BERITA TERKINI
Mudik ke Samarinda, Eko Roni Saputra Lepas Rindu Kuliner Lokal dan Ingin Kembali Bergulat dengan Rekan Lama

Mudik ke Samarinda, Eko Roni Saputra Lepas Rindu Kuliner Lokal dan Ingin Kembali Bergulat dengan Rekan Lama

Momen Lebaran menjadi waktu yang spesial bagi petarung flyweight ONE Championship asal Indonesia, Eko Roni Saputra. Tahun ini, atlet berjuluk “Dynamite” itu mudik ke Samarinda setelah lama menetap di Singapura demi kariernya.

Eko Roni meninggalkan tanah kelahirannya untuk mengejar mimpi bersama istri dan anaknya di Singapura. Setelah direkrut CEO dan Chairman ONE, Chatri Sityodtong, ia menapaki karier di divisi flyweight sekaligus menjalankan peran sebagai pelatih gulat di Evolve MMA.

Kesibukan tersebut, menurut Eko Roni, membuatnya semakin merindukan suasana di Indonesia. Ia menyebut pandemi COVID-19 yang berkepanjangan membuatnya harus menahan rindu terhadap kampung halaman.

Setelah sekitar dua tahun, situasi pandemi mulai membaik dan mudik kembali diperbolehkan. Eko Roni pun pulang ke Samarinda bersama istri dan anaknya. Ia mengatakan tiba di Samarinda pada 13 atau 14 April dan memang sudah merencanakan cuti Lebaran sejak usai bertanding pada Desember lalu.

“Momen Lebaran ini tentunya tidak sama dengan di Singapura dua tahun lalu, berbeda dengan di Indonesia. [Di sini, saya] bisa kumpul keluarga, bisa berkumpul bersama teman, juga bersilaturahmi,” ujar Eko Roni saat dihubungi onefc.com/id.

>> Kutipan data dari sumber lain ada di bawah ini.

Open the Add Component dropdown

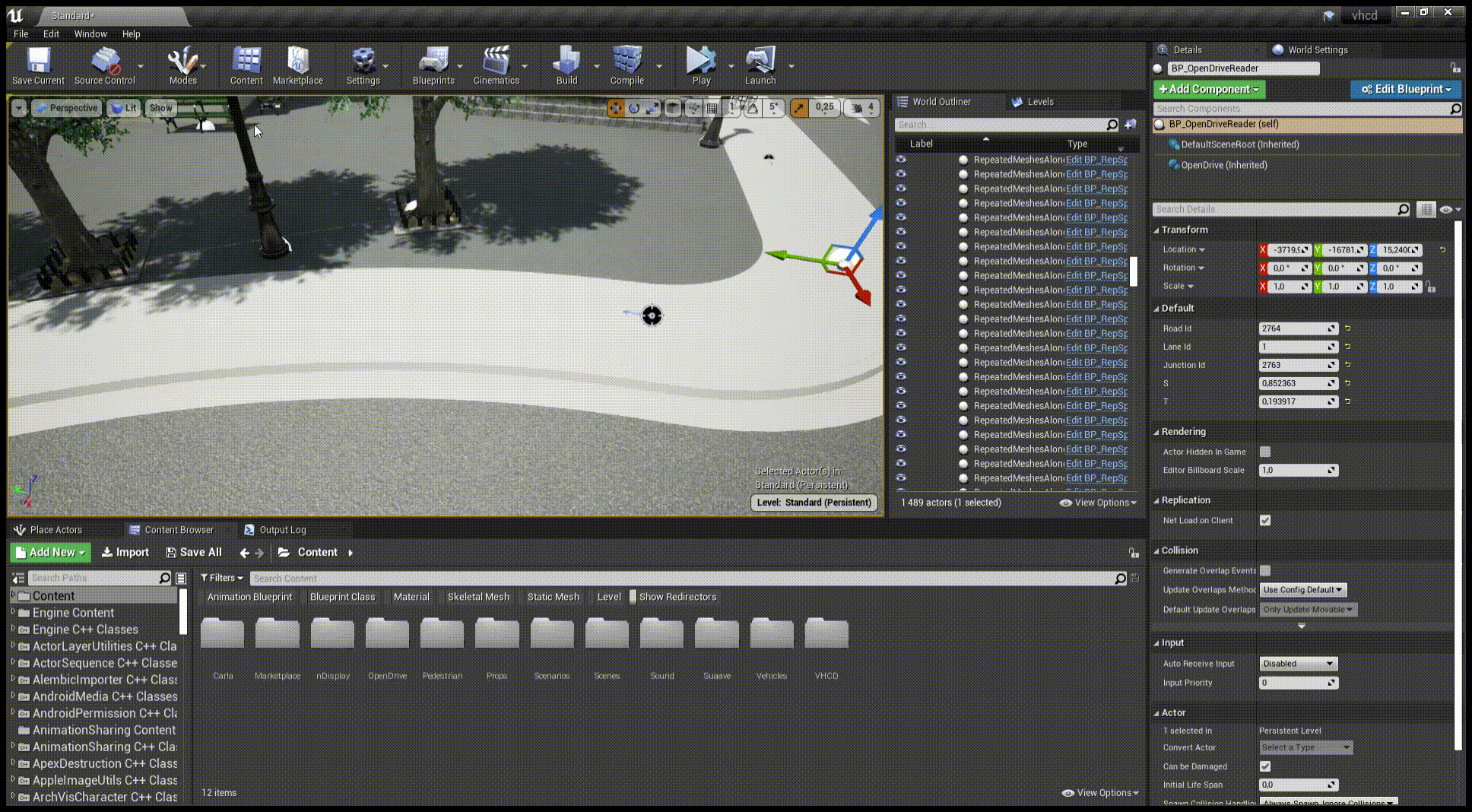click(x=1209, y=89)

Selain bertemu keluarga dan teman, Eko Roni mengisi mudik dengan kegiatan yang pernah ia lakukan bersama istrinya saat masih berpacaran, yakni menikmati kuliner. Ia mengaku sudah lama tidak mencicipi makanan yang dulu sering mereka datangi.

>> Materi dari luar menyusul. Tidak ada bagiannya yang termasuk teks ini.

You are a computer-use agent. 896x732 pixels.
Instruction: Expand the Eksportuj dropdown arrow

Beberapa makanan yang disebutnya paling dirindukan antara lain nasi kuning, martabak banjar, sate dengan cita rasa yang berbeda dibanding di Singapura, serta gule kambing. Ia juga menuturkan penjual makanan yang ia datangi masih orang yang sama seperti beberapa tahun lalu.

Di luar kerinduan pada rumah dan kuliner, Eko Roni mengungkap masih ada satu hal yang ingin ia lakukan di kampung halaman: berlatih gulat bersama teman-teman dan pelatih lamanya di Samarinda. Namun, ia mengatakan rencana itu belum terwujud karena sedang berpuasa dan tidak ada persiapan, sementara rekan-rekannya juga tidak berlatih.

“Sebenarnya, saya sangat merindukan berlatih gulat, tetapi, karena sedang puasa, tidak ada persiapan juga. Jadi, teman-teman tidak ada yang berlatih. Pasti tidak sama, kalau di sana [Singapura] itu gulat MMA,” katanya.

Gulat menjadi fondasi yang membentuk perjalanan Eko Roni, dari memulai dari nol hingga meraih prestasi di tingkat nasional sebelum beralih ke MMA. Ia juga menyampaikan keinginannya untuk membawa peningkatan bagi olahraga gulat di Samarinda dan Indonesia, seiring pengalamannya yang semakin terasah di panggung internasional.

“Saya pastinya juga ingin [membawa tingkatan baru untuk gulat di Samarinda], karena dulu cita-cita saya adalah menjadi Juara Dunia. Tetapi, jika di Indonesia, itu sedikit sulit,” ujarnya. Ia menambahkan bahwa sejak dulu ia terbiasa terus berlatih di matras, bahkan saat kondisi tidak mendukung, sehingga jarang berada di rumah.

Setelah merayakan Lebaran bersama keluarga dan teman-teman di Samarinda, Eko Roni dijadwalkan kembali ke Singapura untuk melanjutkan latihan dan mempersiapkan laga berikutnya.